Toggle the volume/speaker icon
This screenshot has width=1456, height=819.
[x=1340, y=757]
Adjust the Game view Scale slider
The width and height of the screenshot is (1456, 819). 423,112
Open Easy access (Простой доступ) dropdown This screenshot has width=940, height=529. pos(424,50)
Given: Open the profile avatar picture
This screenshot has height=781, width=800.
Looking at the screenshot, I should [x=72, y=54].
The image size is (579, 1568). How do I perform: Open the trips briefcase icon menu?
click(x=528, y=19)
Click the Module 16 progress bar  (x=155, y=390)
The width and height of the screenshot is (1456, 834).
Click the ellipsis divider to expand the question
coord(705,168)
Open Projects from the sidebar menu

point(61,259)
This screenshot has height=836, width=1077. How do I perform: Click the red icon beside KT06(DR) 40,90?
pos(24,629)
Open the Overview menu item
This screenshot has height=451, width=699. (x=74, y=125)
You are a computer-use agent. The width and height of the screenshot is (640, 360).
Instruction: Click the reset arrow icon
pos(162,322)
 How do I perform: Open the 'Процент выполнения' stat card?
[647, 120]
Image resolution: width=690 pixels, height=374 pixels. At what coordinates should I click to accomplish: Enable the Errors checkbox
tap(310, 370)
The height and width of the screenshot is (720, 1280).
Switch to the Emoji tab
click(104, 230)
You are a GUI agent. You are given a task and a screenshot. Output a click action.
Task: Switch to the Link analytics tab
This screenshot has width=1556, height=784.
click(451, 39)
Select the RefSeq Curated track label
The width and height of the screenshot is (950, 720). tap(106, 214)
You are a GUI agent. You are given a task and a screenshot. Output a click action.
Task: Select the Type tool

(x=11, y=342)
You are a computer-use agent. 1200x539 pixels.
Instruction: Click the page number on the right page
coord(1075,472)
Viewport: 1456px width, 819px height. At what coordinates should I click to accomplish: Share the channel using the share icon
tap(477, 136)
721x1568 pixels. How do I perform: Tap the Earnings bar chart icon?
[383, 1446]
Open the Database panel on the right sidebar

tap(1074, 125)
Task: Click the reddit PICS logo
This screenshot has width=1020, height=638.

SHORT PROBLEM -> Please copy the records from the line with "You are a computer-use agent. The" to the line with "click(451, 39)", word for word.

RESPONSE TO THIS TASK ->
You are a computer-use agent. The width and height of the screenshot is (640, 360).
Instruction: Click the reset arrow icon
pos(162,322)
 How do I perform: Open the 'Процент выполнения' stat card?
[647, 120]
Image resolution: width=690 pixels, height=374 pixels. At what coordinates should I click to accomplish: Enable the Errors checkbox
tap(310, 370)
The height and width of the screenshot is (720, 1280).
Switch to the Emoji tab
click(104, 230)
You are a GUI agent. You are given a task and a screenshot. Output a click action.
Task: Switch to the Link analytics tab
This screenshot has width=1556, height=784.
click(451, 39)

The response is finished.